Part III was the most interesting for me and the part I took the most away from. It looks at how America got to this point (and I would say Australia has some similar issues too) highlighting the following as key factors:

  • The Polarization Cycle – Every two years, the American National Election Study measures American’s attitudes on a variety of topics, including ratings of groups and institutions. American’s feelings to their own political party have barley changed since the 1970s, but Americans have become increasingly cold or hostile toward the other party since the 1990s.
  • Anxiety and Depression – This was the most disturbing factor for me. For what they are calling the iGen (1995 – 2012) there has been increased rates of anxiety and depression. The increases for girls and young women are much larger than their male counter parts. The increase isn’t just about changes in definitions or reporting, but they are showing up in terms of rising hospital admission rates of self-harm and in rising suicide rates. The suicide rate of adolescent girls has doubled since 2007 (still below that of boys).
  • Paranoid Parenting – kids have far more restricted childhoods in general compared to their parents. As a consequence they have missed out on many challenges, negative experiences and minor risks that help them develop into strong, competent and independent adults.
  • The Decline of Play – children have much less free play, are more scheduled and have more screen time. Kids deprived of free play are likely to be less competent – physically and socially as adults.
  • The Bureaucracy of Safetyism – the number of campus administrators has grown more rapidly than the number of professors, and professors have gradually come to play a smaller role in the administration of universities. The result has been a trend toward “corporatization” of universities.
  • The Quest for Justice – it is not that the authors think the quest for justice is a bad thing, but they make a distinction between the two main types of justice distributive justice and procedural justice and how issues can arise when the focus does not take into account both.

Part IV

Part IV looks at how we can help create wiser kids, wiser universities and wiser societies. It is a shorter part of the book and from the authors’ thoughts on what causes the problem, you already have a good feel of what will help to improve the current situation.

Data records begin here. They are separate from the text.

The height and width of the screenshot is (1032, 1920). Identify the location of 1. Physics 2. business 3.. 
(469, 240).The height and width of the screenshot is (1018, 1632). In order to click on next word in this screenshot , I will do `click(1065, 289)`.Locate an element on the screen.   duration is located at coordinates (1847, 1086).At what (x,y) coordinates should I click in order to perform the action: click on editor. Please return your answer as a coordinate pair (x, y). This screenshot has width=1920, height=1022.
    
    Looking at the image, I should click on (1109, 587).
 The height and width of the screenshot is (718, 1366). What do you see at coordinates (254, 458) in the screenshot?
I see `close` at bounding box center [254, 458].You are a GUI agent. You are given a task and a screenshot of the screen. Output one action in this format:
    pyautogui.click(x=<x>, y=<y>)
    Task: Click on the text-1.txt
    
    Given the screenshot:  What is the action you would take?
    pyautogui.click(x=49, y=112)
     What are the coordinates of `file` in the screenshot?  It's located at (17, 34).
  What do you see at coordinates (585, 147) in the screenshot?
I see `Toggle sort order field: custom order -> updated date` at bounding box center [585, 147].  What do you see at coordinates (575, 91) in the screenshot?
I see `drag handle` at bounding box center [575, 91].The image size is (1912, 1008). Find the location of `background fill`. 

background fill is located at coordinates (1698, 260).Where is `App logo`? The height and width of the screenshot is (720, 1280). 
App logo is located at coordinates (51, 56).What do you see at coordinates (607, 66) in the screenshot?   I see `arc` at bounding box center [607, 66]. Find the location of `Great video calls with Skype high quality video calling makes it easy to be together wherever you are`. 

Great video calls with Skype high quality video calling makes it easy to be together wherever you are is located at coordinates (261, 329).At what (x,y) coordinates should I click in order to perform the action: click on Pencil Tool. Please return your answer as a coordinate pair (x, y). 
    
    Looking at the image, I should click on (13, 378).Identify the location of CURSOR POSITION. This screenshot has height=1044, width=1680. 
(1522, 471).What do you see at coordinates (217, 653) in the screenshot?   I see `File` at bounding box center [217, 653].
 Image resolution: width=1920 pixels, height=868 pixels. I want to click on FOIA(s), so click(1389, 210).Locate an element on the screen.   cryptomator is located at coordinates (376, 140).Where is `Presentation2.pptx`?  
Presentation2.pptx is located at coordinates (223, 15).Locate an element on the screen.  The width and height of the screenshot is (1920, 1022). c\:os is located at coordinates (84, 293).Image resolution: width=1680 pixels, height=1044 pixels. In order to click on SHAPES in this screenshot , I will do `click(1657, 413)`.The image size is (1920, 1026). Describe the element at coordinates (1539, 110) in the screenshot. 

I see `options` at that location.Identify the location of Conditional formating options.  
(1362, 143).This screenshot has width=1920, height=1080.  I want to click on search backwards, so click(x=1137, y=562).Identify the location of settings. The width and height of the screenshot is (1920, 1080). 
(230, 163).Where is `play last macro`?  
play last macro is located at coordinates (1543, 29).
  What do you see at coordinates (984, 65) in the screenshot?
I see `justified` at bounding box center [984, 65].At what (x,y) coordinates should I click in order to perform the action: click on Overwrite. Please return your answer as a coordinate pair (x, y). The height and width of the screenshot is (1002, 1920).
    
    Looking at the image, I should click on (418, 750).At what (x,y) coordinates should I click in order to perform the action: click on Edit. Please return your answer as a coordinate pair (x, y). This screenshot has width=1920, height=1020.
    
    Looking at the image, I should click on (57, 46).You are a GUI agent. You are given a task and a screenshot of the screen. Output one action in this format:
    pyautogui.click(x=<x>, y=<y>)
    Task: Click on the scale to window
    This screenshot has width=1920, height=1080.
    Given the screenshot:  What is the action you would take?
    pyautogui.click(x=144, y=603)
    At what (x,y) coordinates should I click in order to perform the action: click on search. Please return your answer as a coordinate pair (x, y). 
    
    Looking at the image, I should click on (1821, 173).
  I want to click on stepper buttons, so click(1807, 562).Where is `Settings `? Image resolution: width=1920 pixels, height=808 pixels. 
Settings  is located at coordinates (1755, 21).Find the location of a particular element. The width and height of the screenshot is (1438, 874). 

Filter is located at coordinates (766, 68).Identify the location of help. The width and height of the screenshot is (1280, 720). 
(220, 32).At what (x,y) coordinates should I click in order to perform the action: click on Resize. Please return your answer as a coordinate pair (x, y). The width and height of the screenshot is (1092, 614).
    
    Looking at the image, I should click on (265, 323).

I would highly recommend reading The Coddling of the American Mind, it made me think deeply about issues that I haven’t considered for some time or at all. There were some questions I had on some of the conclusions they have drawn from on campus issues. Not living in America, it is hard to understand the exact extent of the issues they discuss through out the book, but I did wonder if these issues were occurring on all campuses or is it limited to a minority that are more well known?

The three quotes highlighted in the beginning of the book and that I copied above will stay with me, as will the three great untruths. I want to educate my kids on the three untruths Haidt and Lukianoff see as currently being pervasive, because I believe:

  • they are not fragile
  • they need to be critical thinkers
  • they need to not always assume malintent in actions of those they disagree with

Have you read The Coddling of the American Mind : How Good Intentions and Bad Ideas Are Setting Up a Generation for Failure? If so, what did you think? I would love to hear!